PASSAGE TO READ.
• • • •

The blog belonging to Laura Benedict, relentlessly cheerful and occasionally serious writer of disturbing, suspenseful fiction for grown-ups. This URL is an archive. I blog regularly at my website, laurabenedict.com. Follow me there!
Wednesday, April 16, 2008
May I Suggest....
In another part of my life, I review books. I don’t get to choose the books I review and occasionally don’t like them very much. But since The Handbasket is my personal playground, I feel free to say whatever the heck I want—particularly about books I do like!
Months ago, my friend the U. K. publisher Jen Hamilton-Emery sent me a book of stories, BROKEN THINGS, by Padrika Tarrant, one of Jen’s Salt Books authors. From the first sentence of the first story, Darling, I was swept into Tarrant’s bizarre, surreal world:
“Until today, I always pushed a pram, just in case I find a baby.”
The reader knows immediately that something is not quite usual, here. This is no tidy domestic drama. In fact, it’s a story about a woman who adopts a dead dog out of the gutter.
These are small stories, miniatures of feeling and experience like the short, animated films by Tarrant’s hero, Jan Svankmajer (Alice, Faust). They are portraits: of the woman who believes a weeping seagull is taunting her, of the exasperated man from the housing council who is about to evict another woman from her home and is blown up at the end, of Lorna, “the last of the wise women: a mid wife to feral cats, and neck-wringer of injured things.” So many of the stories are written in first-person and speak with a single, vibrant, disturbed voice.
Tarrant’s stories are images trapped and corralled, temporarily, and put on brief display before they slip off of the page and back into the wilds from which they came. Technically, though, they are not so much stories as vignettes—the aforementioned portraits. Seldom do they strive for transformation, and at times I felt cheated when the words ended. I felt like the stories were ended before they were fully told. But, brief as they are, they are unique in the world. Each one is a like a baroque pearl--never perfect (what would perfect be, and would we want it?) but having a rough, glowing beauty that deserves to be noticed.
Another Jen, Jen Jordan, is the brains behind EXPLETIVE DELETED. If your mom is the coolest, least shockable, saltiest mom on the planet, this is the book for her!

• • • •

DATA LINES.
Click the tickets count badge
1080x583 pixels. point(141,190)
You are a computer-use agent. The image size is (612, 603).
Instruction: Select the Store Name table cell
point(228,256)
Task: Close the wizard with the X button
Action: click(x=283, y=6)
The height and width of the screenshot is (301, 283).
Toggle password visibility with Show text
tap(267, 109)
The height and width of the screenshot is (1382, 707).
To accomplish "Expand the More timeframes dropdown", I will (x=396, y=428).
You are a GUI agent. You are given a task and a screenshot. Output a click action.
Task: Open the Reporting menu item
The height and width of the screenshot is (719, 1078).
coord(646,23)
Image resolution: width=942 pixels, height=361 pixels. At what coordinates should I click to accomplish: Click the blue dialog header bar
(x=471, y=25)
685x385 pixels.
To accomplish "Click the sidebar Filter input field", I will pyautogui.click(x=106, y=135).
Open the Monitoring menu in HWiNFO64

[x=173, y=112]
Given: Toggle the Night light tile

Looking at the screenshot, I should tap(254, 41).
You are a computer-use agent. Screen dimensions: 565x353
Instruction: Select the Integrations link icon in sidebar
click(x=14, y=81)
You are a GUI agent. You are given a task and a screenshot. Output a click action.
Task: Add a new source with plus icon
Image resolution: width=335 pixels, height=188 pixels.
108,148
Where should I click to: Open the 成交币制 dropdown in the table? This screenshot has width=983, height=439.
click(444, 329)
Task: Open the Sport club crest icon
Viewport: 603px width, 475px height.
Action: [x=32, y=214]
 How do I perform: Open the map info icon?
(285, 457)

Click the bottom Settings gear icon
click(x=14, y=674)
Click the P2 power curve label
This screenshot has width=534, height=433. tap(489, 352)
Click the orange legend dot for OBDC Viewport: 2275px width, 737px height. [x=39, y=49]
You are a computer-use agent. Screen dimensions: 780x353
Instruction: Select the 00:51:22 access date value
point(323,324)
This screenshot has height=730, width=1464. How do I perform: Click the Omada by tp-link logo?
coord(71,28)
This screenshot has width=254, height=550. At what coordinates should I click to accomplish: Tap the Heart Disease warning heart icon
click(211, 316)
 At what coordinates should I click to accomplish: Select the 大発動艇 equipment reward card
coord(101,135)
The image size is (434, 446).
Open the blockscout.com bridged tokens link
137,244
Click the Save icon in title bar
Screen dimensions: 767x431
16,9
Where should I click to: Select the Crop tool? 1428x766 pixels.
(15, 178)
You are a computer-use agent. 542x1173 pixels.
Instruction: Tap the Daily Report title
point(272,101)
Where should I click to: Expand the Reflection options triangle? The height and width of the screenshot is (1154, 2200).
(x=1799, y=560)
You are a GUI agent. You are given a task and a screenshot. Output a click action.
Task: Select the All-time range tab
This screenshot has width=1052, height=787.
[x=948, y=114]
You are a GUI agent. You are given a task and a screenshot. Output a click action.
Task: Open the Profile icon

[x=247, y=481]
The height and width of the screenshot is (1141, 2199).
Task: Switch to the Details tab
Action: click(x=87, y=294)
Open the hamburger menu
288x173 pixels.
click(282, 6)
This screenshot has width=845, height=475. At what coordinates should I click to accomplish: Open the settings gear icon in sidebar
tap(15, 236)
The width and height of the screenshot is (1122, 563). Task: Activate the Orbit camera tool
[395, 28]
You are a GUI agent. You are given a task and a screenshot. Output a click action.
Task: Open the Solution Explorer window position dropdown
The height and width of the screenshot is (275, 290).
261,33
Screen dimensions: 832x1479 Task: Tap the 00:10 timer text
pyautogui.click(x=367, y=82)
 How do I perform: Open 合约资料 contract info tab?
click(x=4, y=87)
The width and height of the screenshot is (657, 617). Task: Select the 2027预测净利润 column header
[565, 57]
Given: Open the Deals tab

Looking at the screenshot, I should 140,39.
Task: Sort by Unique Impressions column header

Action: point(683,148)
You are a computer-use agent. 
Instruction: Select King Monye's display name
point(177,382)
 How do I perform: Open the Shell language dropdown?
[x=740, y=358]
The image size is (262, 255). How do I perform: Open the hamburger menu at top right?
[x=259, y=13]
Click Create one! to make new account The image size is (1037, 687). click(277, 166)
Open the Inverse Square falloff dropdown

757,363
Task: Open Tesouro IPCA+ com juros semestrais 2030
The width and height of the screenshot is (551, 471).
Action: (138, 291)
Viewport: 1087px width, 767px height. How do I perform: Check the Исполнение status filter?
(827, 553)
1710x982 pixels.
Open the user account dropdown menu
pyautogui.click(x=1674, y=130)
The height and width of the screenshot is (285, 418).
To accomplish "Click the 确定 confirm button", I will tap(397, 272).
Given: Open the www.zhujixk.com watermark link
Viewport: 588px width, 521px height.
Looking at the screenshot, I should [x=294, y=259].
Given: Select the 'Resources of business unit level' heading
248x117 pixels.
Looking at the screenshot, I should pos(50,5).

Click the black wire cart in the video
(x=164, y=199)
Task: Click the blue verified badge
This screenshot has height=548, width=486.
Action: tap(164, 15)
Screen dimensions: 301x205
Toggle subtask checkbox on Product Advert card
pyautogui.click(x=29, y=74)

• • • •

DIRECTIVES.
1 – List every title of a book, story, or film named in the blog post.
2 – According to the blog post, what does the woman in the story Darling adopt?
3 – Reproduce the part of the blog post starting with "Months ago, my" and going on through "of the gutter.".
The entries have no role in this.

RESPONSES TO THE EXERCISE.
1 – BROKEN THINGS, Darling, Alice, Faust, EXPLETIVE DELETED

2 – A dead dog out of the gutter.

3 –
Months ago, my friend the U. K. publisher Jen Hamilton-Emery sent me a book of stories, BROKEN THINGS, by Padrika Tarrant, one of Jen’s Salt Books authors. From the first sentence of the first story, Darling, I was swept into Tarrant’s bizarre, surreal world:
“Until today, I always pushed a pram, just in case I find a baby.”
The reader knows immediately that something is not quite usual, here. This is no tidy domestic drama. In fact, it’s a story about a woman who adopts a dead dog out of the gutter.